The Essex Gazette would name this host the Grand American Army, though William Tudor, a protégé of John Adams’s who soon would serve as judge advocate, called it “little better than an armed mob.” Houses abandoned by loyalist families in Cambridge were confiscated for barracks and officers’ billets. Eleven hundred tents accumulated by the Committee of Supply sprouted along the Charles, and a request went out to sailmakers and ship masters for more. “We have stripped the seaports of canvas to make tents,” a member of the provincial congress reported. Any man who enlisted fifty-nine others into a company qualified for a captaincy; any captain who organized ten companies might be designated a regimental colonel.

Drums beat reveille daily at four a.m., and after roll call the men marched to morning prayers. “The camp abounds with clergymen,” one soldier wrote, and more than a dozen local divines volunteered their services for regiments without chaplains.
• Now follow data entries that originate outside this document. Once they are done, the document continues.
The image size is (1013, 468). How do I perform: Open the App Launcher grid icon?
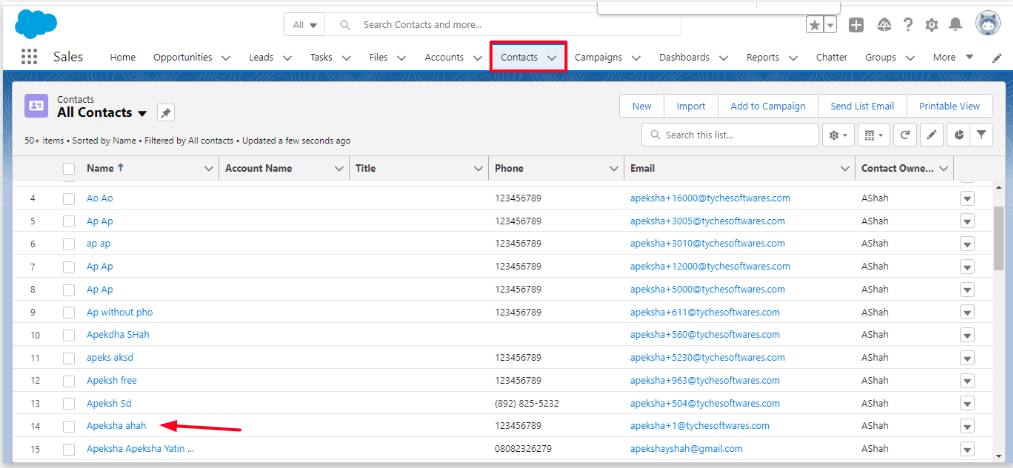pyautogui.click(x=29, y=57)
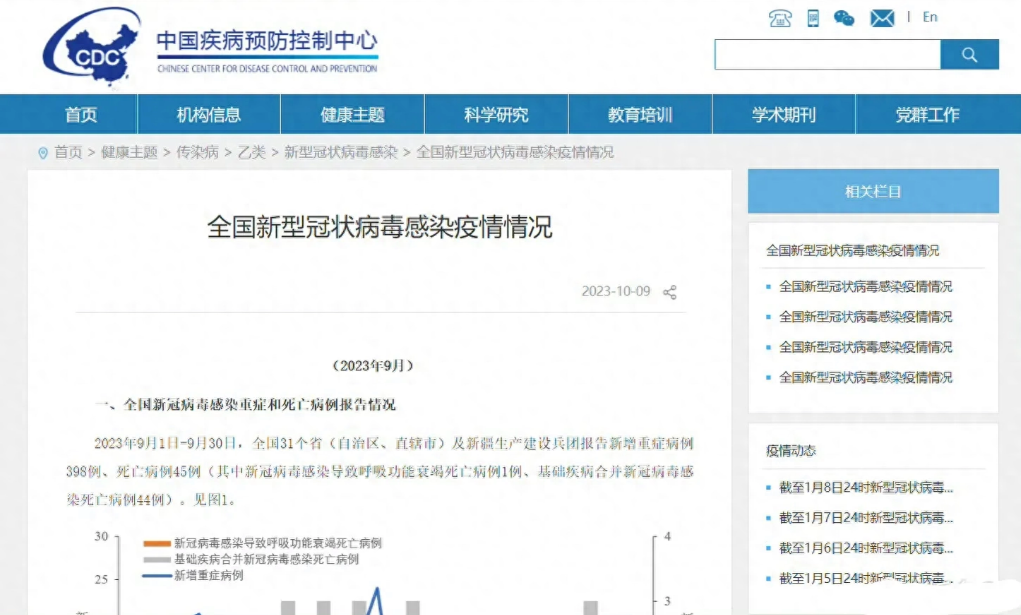
Task: Open the 首页 navigation menu item
Action: click(81, 115)
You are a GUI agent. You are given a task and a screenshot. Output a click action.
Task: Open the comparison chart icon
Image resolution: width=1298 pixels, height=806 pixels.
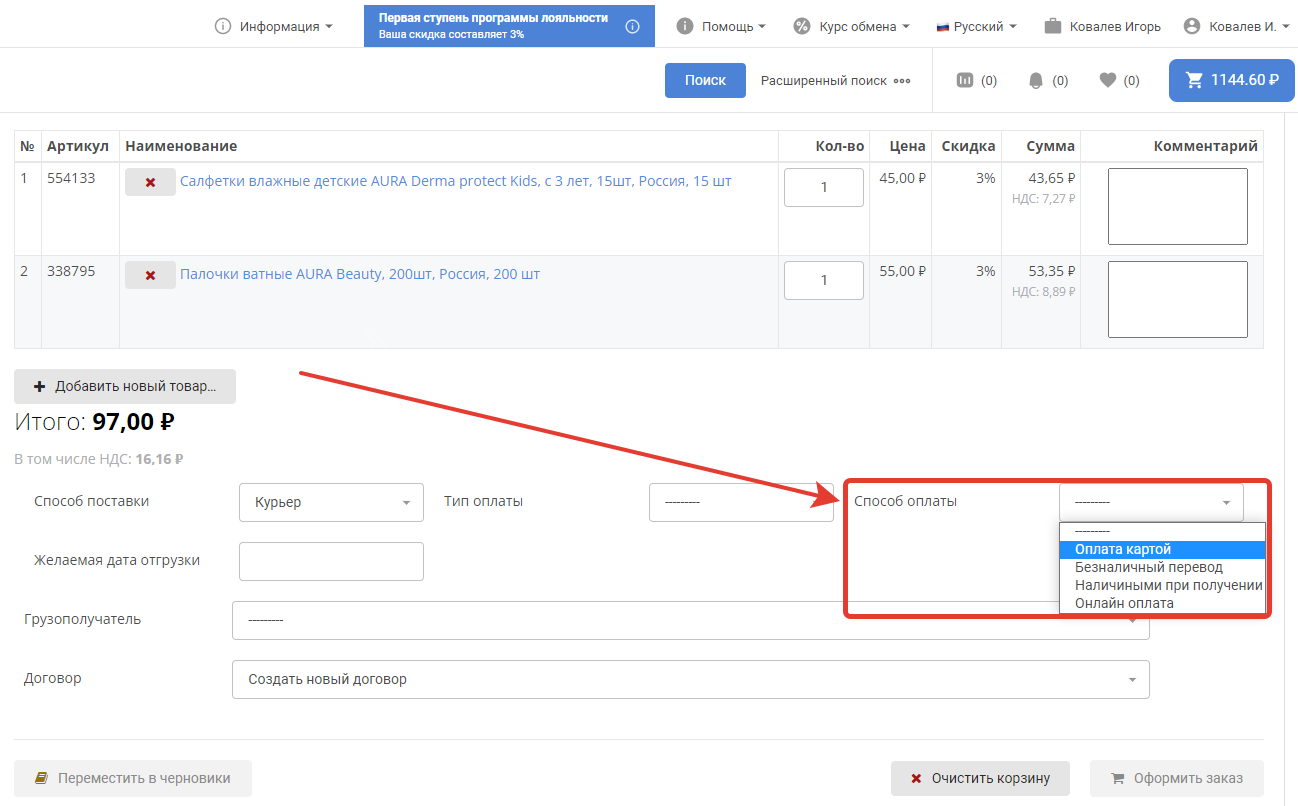[965, 80]
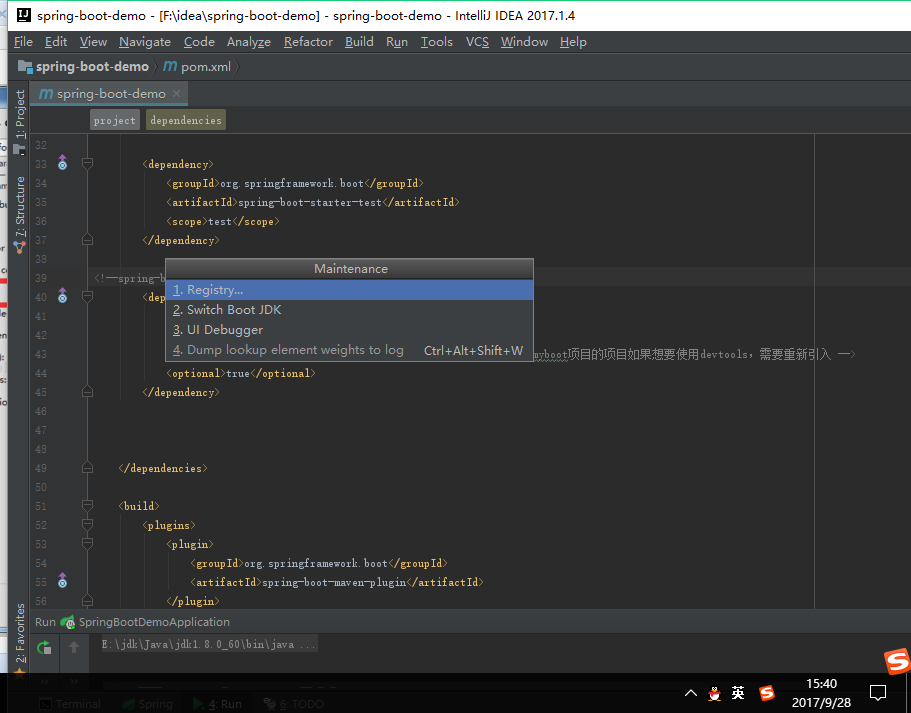Click the up arrow in the Run console toolbar
Image resolution: width=911 pixels, height=713 pixels.
tap(74, 648)
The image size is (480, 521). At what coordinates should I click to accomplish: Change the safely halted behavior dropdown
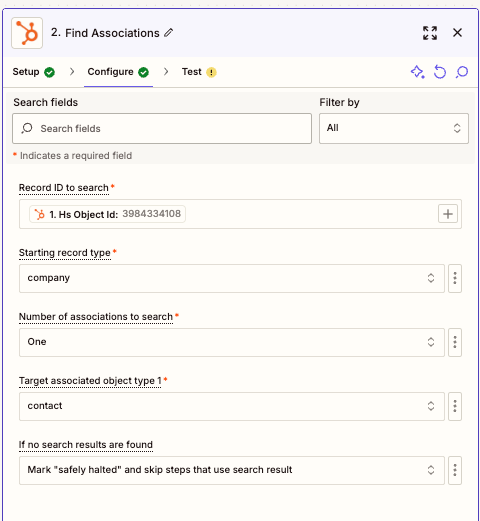click(x=232, y=470)
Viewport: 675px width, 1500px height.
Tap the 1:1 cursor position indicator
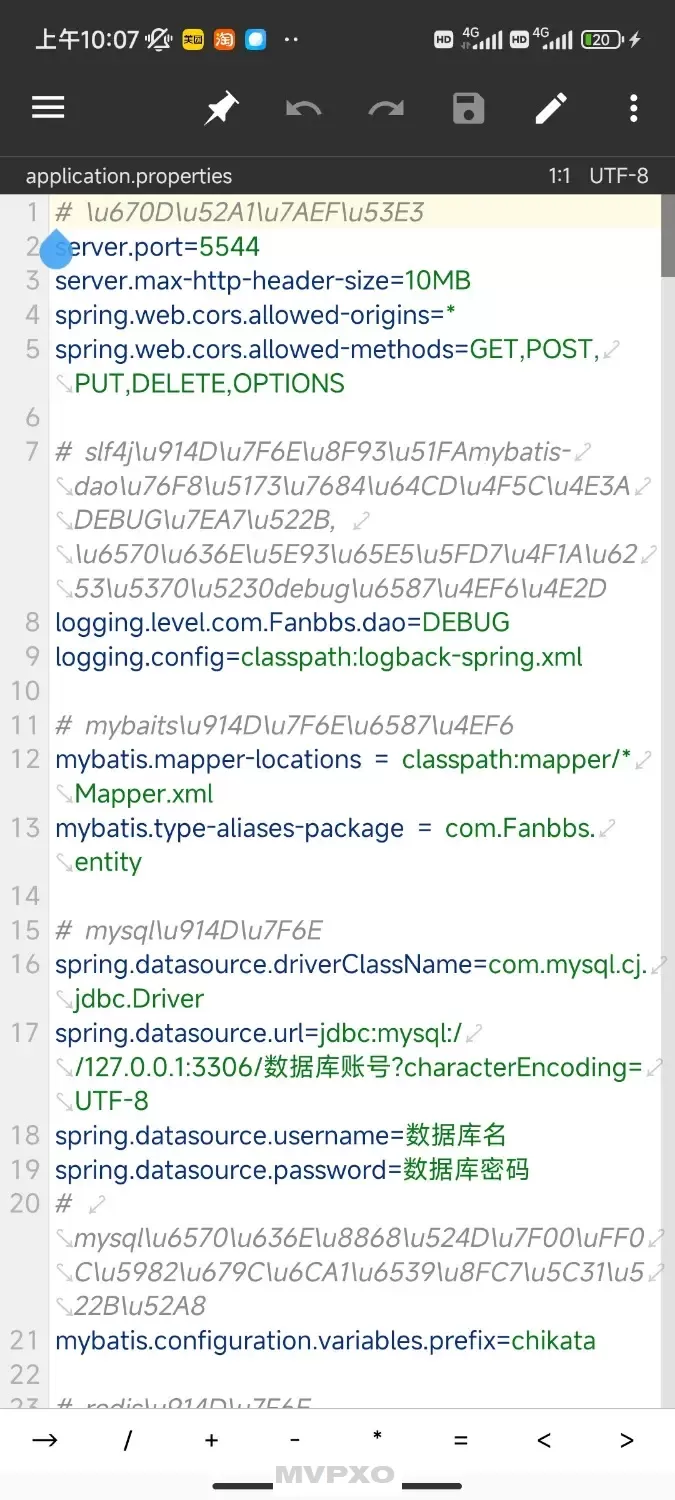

Officers were empowered to suppress “tumults” in the ranks, to confine men to their tents after evening tattoo, and to shutter grogshops selling liquor to the troops. The smells of encampment grew ripe—wood smoke, roasting meat, imperfectly dug latrines. Soldiers cast new bullets with molding tools, fashioning cartridges from paper scraps and thimbles of powder. A homesick soldier hanged himself in a barn. “I went down & saw him,” a private noted in his journal, then added, “I went home & took a nap.” More rumors flew, including a pastor’s warning in early May to beware “lest General Gage should spread the smallpox in your army.”

No sooner did the Grand American Army muster than it began to melt away. Farmers left to tend their spring fields, shopkeepers to tend their counters. Most Connecticut troops soon wandered home, discouraged by the shortage of provisions around Boston. The force would dwindle to sixteen thousand or so within a month after the shots at Lexington, although no one was sure of the number. “As to the army, it is in such a shifting, fluctuating state,” a Committee of Safety member wrote. “They are continually going and coming.” To deceive the British in mid-May, a brigade of seven hundred men in Roxbury marched round and round a hill to feign preponderance; a mile-long column of more than two thousand marched from Cambridge to the Charlestown fish market, bared their fangs across the Charles, then marched back.

Shortages extended beyond canvas and rations. “We are in want of almost everything, but of nothing so much as arms and ammunition,” Joseph Warren wrote on May 15 to Philadelphia, where the Second Continental Congress had just convened. Massachusetts counted thirty-eight cannons, mostly inferior iron guns. Rhode Island sent a few brass fieldpieces to the siege line, but they hardly sufficed to confront the British Empire. In mid-month, welcome news arrived from Lake Champlain in New York, more than two hundred miles northwest: at three-thirty a.m. on May 10, eighty-five whooping New England roughnecks, later described as “tatterdemalions in linsey-woolsey who call themselves Green Mountain Boys,” had swarmed from a scow-rigged bateau to overrun the British garrison at Fort Ticonderoga.